Ed Miliband launched the Labour Party’s manifesto for the General Election by telling the nation that a Labour government will “change the way the country is run and who it is run for.” Behind Number 10, the most important department in delivering this fundamental shift in the power dynamic of wealth and power in this country will not be the Treasury, but the Department for Business, Innovation and Skills.
This is a short note on why (should the British people give the Labour the chance to govern on May 7th) the next Labour Business Secretary must take a leading role in this economic rebalancing, and how – with a gentle nudge towards a few Fabian research papers and publications – they can do it.
Changing the way the country is run means changing the way government works. And the bold plan Ed Miliband and his shadow cabinet, including Shadow Business Secretary Chuka Umunna, have set out requires a new focus on delivering social goals not just through the state, but through the market too. That requires a better relationship between government and business.
The public are clear that radical change is needed. Polling published in the Fabian Policy Report All of Our Business showed that 67% agree that:
“Britain’s recent problems have exposed fundamental problems with the way our economic system works. The ways in which government, banks and major companies operate will have to change radically before prosperity is likely to return to British families.”
This public desire for change in the way in which government, banks and major companies operate has been a driving force behind Labour’s time in opposition. Now it must be so in government.
Writing in The Shape of Things to Come, the Fabian collection on what an Ed Miliband-led government might look like, Umunna called for a “more productive, more responsible capitalism to underpin a more inclusive and cohesive society.” It is in this vein that the next Labour Business Secretary can lead a transformation of government, and therefore the outcomes that government is able to create.
One clear beneficiary of such a transformation will be Britain’s low paid workers. While implementing Labour’s planned rise in the National Minimum Wage will instigate an important new activist relationship between the Business Secretary and the Low Pay Commission, there is much more to do to prevent further slide into what Inequality 2030 calls the UK’s ‘low pay, low productivity economic paradigm’. A previous blog of mine cites a few of these areas, including retail productivity, social care funding and trade union membership in the hospitality sector.
The Treasury and social security system can’t create this more productive, more responsible capitalism alone. A new partnership between government and business, brokered by an active Labour Business Secretary can.
And how might this partnership work? Well, that’s all set out in the Fabian research report In It Together. A Labour Government commits to working more in tune with business by, for example, ending policy surprises, seeking business champions for polices, and celebrating responsible business practices like environmental achievements and fair remuneration schemes. And in return, businesses agree to form, measure and deliver on certain social and environmental targets. Future Fabian Society work will be looking at how this approach can work at a sectoral level.
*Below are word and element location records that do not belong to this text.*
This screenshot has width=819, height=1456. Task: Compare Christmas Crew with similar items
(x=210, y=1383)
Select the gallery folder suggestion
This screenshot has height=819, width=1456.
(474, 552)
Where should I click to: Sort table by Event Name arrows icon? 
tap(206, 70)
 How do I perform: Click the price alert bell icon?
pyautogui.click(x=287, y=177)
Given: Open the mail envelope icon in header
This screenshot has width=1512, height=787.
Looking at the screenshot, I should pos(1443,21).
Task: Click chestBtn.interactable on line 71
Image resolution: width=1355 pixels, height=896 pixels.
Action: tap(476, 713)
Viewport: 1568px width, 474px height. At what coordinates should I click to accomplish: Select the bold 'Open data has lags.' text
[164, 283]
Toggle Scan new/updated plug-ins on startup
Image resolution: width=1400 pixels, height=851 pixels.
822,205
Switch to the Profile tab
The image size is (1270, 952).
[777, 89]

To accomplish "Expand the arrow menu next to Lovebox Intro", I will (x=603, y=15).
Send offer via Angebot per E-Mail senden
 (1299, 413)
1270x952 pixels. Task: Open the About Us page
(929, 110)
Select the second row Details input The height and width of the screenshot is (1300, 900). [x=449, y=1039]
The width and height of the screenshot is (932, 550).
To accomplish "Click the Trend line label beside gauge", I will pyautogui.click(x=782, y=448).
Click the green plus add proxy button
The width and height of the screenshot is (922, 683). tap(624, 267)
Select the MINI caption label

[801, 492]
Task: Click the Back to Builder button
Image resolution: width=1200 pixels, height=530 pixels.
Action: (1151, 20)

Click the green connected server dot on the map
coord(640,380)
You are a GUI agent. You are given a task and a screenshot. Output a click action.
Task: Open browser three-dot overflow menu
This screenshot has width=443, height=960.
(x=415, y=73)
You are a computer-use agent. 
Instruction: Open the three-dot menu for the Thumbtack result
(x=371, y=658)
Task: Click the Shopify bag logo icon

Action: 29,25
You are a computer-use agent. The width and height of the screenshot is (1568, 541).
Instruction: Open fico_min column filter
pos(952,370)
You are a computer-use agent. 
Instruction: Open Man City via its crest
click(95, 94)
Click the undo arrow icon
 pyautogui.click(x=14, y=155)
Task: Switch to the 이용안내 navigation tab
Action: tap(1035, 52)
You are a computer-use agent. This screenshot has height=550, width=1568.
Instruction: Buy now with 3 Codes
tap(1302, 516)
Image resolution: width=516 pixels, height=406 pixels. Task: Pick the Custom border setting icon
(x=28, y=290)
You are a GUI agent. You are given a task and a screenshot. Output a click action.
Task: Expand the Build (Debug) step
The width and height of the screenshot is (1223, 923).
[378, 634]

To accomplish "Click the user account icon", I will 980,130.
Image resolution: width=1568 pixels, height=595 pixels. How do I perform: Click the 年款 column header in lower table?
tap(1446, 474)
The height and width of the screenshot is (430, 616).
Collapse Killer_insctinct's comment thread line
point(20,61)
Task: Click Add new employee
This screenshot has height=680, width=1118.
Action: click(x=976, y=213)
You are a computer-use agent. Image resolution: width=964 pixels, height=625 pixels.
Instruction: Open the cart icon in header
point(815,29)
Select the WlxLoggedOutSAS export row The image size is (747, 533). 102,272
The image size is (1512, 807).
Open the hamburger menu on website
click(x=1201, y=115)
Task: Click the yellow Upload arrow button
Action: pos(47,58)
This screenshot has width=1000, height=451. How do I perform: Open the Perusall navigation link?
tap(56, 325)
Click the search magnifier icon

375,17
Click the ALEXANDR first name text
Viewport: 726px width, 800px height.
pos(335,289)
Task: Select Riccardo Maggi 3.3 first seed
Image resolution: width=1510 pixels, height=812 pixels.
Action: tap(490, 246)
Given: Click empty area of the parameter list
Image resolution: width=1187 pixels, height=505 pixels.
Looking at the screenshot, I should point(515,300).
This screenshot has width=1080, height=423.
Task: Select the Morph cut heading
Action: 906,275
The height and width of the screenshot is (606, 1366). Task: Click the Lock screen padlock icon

Finally, if the Business department is to change the country, it needs to change itself first. Here, it is worth comparing notes with the last Labour Business Secretary. When Lord Mandelson returned from Brussels to run BIS, he did so with a new zeal for industrial activism. The next Labour business secretary needs to pick up this baton.
A Labour government serious about changing the way this country is run and who it is run for will need to deliver social change through the state and the market. This is why if a Labour government is elected on May 7th, the role of the Secretary of State for Business, Innovation and Skills will become one of the most important jobs in Britain.